> _Consegne di lavoro_:
**a.** Ripeti il brano sugli spazi di lavoro digitali tra "Sempre più organizzazioni" e "manutenzione degli spazi.", estremi inclusi.
**b.** Rispondi a queste domande sul brano sugli spazi di lavoro digitali:
(i) Quanto del tempo delle donne in Italia impegnano ancora i carichi di cura?
(ii) Quali componenti delle tecnologie digitali hanno consentito in particolare la costruzione di dispositivi di piccole dimensioni?
(iii) Come vengono definiti gli ambienti in cui il lavoro si svolge al di fuori dei tipici confini dell'organizzazione?
**c.** Prosegui il brano sugli spazi di lavoro digitali e il genere, riprendendo subito dopo l'ultima frase riportata.

─── Brano scelto ───

Negli ultimi anni le tecnologie hanno cambiato radicalmente il nostro modo di lavorare rendendo sempre meno rilevante lo spazio fisico in cui lavoriamo a favore di una progressiva digitalizzazione, non soltanto dei processi ma anche degli spazi di lavoro.

Lo spazio, che pure è una componente così determinante delle organizzazioni in cui lavoriamo, è stato a lungo sottovalutato negli studi organizzativi e, paradossalmente, inizia a riscuotere interesse proprio in un momento in cui assistiamo alla sua progressiva scomparsa.[1]

Sempre più organizzazioni adottano modalità di lavoro smart, che consentono a lavoratori e lavoratrici, sulla base di specifici accordi, di svolgere le proprie mansioni in spazi che non sono né l’ufficio né l’abitazione, e che possono essere scelti in autonomia. Questo permette a imprenditori e imprenditrici di ristrutturare gli uffici riducendo i costi legati alla manutenzione degli spazi.

Sempre più velocemente le tecnologie digitali, e in particolare i microprocessori, hanno consentito la costruzione e la diffusione di dispositivi di piccole dimensioni che possono processare una quantità impressionante di dati e permettere la realizzazione di molte attività da remoto. Allo stesso tempo l’innovazione tecnologica ha permesso di tracciare, senza soluzione di continuità nello spazio e nel tempo, oggetti, soggetti e attività, contribuendo a determinare quella che alcuni studiosi definiscono una micro o iper-coordinazione.

I software, infine, hanno permesso di creare nuove e complesse forme di spazialità automatizzata.

Quello che accade oggi è che il lavoro, l’attività lavorativa, viene svolta sempre più spesso al di fuori dei tipici confini fisici, spaziali e temporali dell’organizzazione, oppure in ambienti che vengono definiti come “spazi terzi” o “ spazi liminali”.

Spazi nuovi per il lavoro, rispetto ai quali diventa importante capire come posizionarsi, per valutarne opportunità, rischi, modalità di funzionamento.

Questo tipo di cambiamento organizzativo è neutro rispetto al genere? Che tipo di impatto ha per uomini e donne?

Una prima riflessione porterebbe a rispondere che per le donne – che da sempre chiedono flessibilità di tempo e di spazio per poter meglio combinare i propri carichi di cura (che a tutt’oggi, in Italia, impegnano comunque almeno il 20% del loro tempo) con i propri impegni lavorativi – questo nuovo approccio sia completamente positivo e che il fatto che “la collocazione fisica del contributo del lavoro al processo di produzione diventi irrilevante”[2] apre spazi di autonomia e libertà di movimento inesplorati.

Tuttavia, a un’analisi più attenta, emergono una serie di implicazioni che rischiano di rendere ambigue, soprattutto per le donne, le opportunità offerte dal diffondersi di spazi di lavoro digitali.

─── Dati registrati ───

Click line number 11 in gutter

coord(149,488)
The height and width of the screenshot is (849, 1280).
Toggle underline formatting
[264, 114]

───
─── Dati registrati ───

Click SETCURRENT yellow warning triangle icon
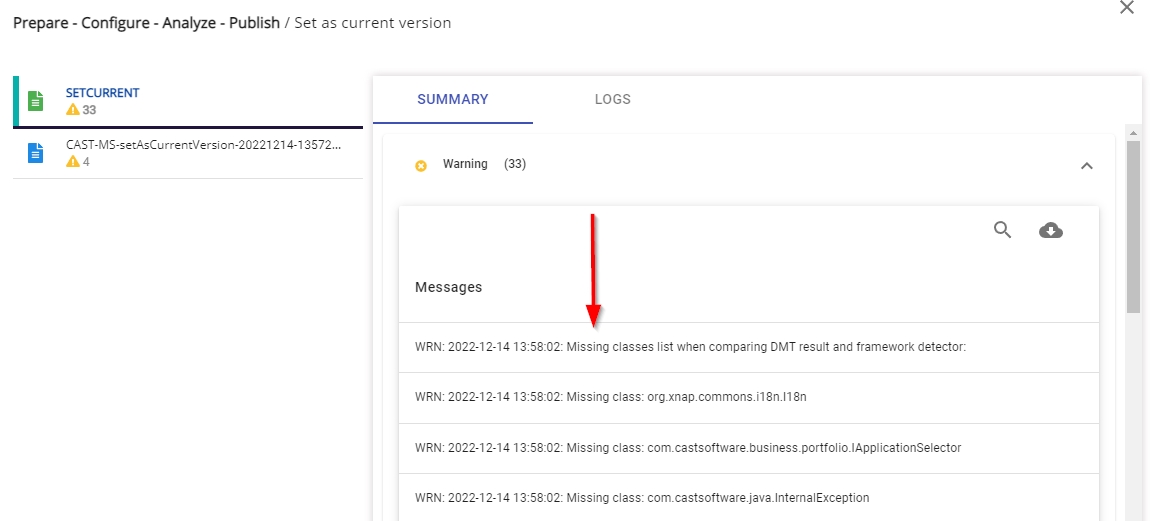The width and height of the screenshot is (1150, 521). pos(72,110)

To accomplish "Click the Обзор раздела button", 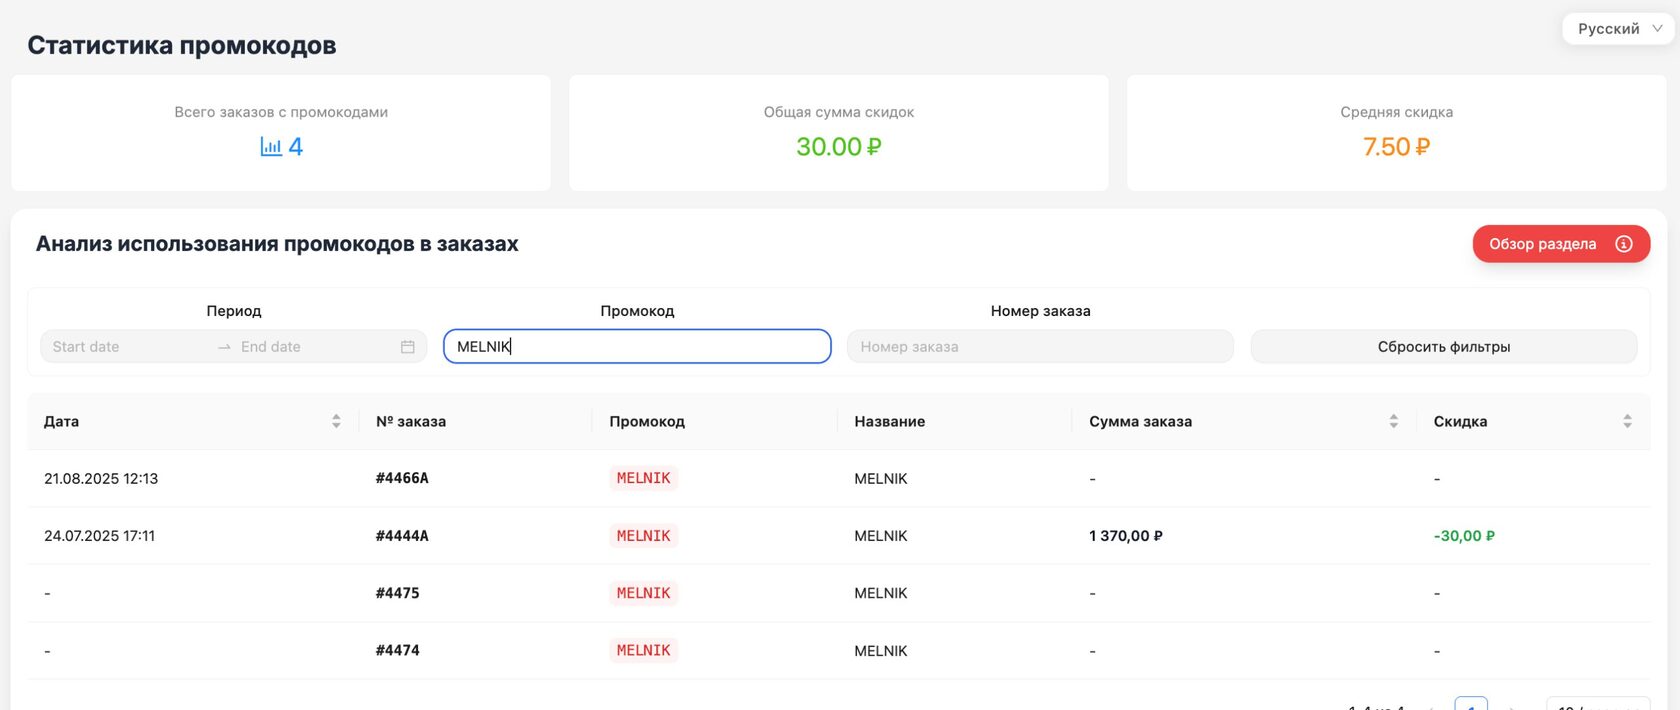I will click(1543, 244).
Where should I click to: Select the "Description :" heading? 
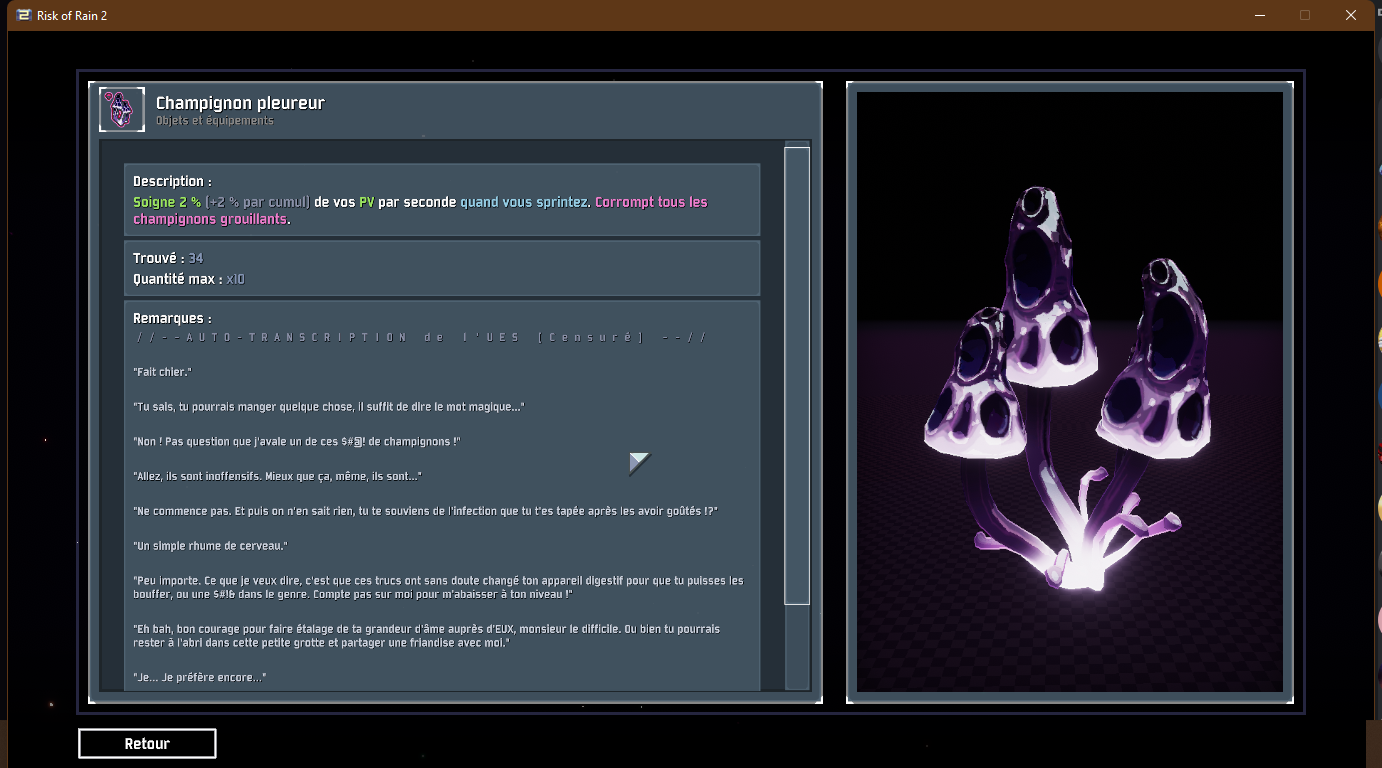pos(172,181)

───
─── Dati registrati ───

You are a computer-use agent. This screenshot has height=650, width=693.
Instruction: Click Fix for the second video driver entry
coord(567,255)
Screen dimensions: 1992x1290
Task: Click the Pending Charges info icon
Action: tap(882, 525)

───

> _Risposte per consegna_:
**a.**
Sempre più organizzazioni adottano modalità di lavoro smart, che consentono a lavoratori e lavoratrici, sulla base di specifici accordi, di svolgere le proprie mansioni in spazi che non sono né l’ufficio né l’abitazione, e che possono essere scelti in autonomia. Questo permette a imprenditori e imprenditrici di ristrutturare gli uffici riducendo i costi legati alla manutenzione degli spazi.

**b.**
(i) Almeno il 20% del loro tempo.
(ii) I microprocessori.
(iii) "Spazi terzi" o "spazi liminali".

**c.**
In primo luogo, la possibilità di “lavorare ovunque ed in qualsiasi momento” – così come ci ricorda in modo evocativo una recente pubblicazione di Eurofound[3] – rischia di far saltare completamente i confini tra vita privata e vita lavorativa, al di là delle opportunità offerte dalla possibilità di bilanciare le due dimensioni – creando situazioni di iper-connessione o continua connessione, in cui il tempo e lo spazio del non lavoro soccombono all’invasione dello spazio di lavoro.

Al contempo, però, la limitata presenza nello spazio di lavoro tradizionale – l’ufficio, il negozio, il centro servizi – rischia di influenzare negativamente la possibilità di crescita e di carriera delle donne in contesti organizzativi in cui, come accade per quelli italiani, la presenza viene comunque premiata come sinonimo di fidelizzazione ed allineamento agli obiettivi organizzativi.

A ciò si aggiunga che se in un primo momento la possibilità di lavorare da remoto è apparsa come una chiara opportunità di lavorare in maggior autonomia dal management, studi più recenti hanno evidenziato che, in realtà, la presenza 'virtuale' in uno spazio organizzativo digitale e condiviso sia nei fatti molto più soggetta a forme invasive di controllo dell’attività svolta di quanto non avvenga monitorando la sola presenza in ufficio. I nuovi software consentono infatti di tracciare in modo puntuale le attività svolte dal lavoratore e dalla lavoratrice da remoto, con un livello di micro controllo molto più spinto.

In questo senso lo spazio organizzativo digitale consente discrezionalità ma non autonomia, a meno che il lavoratore o la lavoratrice non godessero già in precedenza di tale autonomia.

Se si incrociano le riflessioni precedenti con la lettura dei dati del mercato del lavoro che ci dicono che le donne sono ancora oggi sottorappresentate nelle posizioni manageriali che godono di maggiore autonomia (le donne-dirigenti sono solo il 31%, quelle quadro il 45%, dati Istat) viene spontaneo riflettere sulla necessità di trovare modalità di utilizzo delle opportunità offerte dalla digitalizzazione volte a limitarne gli eventuali rischi: stabilire accordi chiari e regole definite per lo smart working, che deve essere un’opportunità per tutti e non solo per le donne; definire di periodi di disconnessione; integrare presenza fisica e lavoro da remoto.

Infine, la digitalizzazione ha un impatto non soltanto nella creazione di spazi organizzativi “ibridi” ma anche nella trasformazione delle organizzazioni che utilizzano informazioni digitali e assumono decisioni mediante flussi di lavoro digitali.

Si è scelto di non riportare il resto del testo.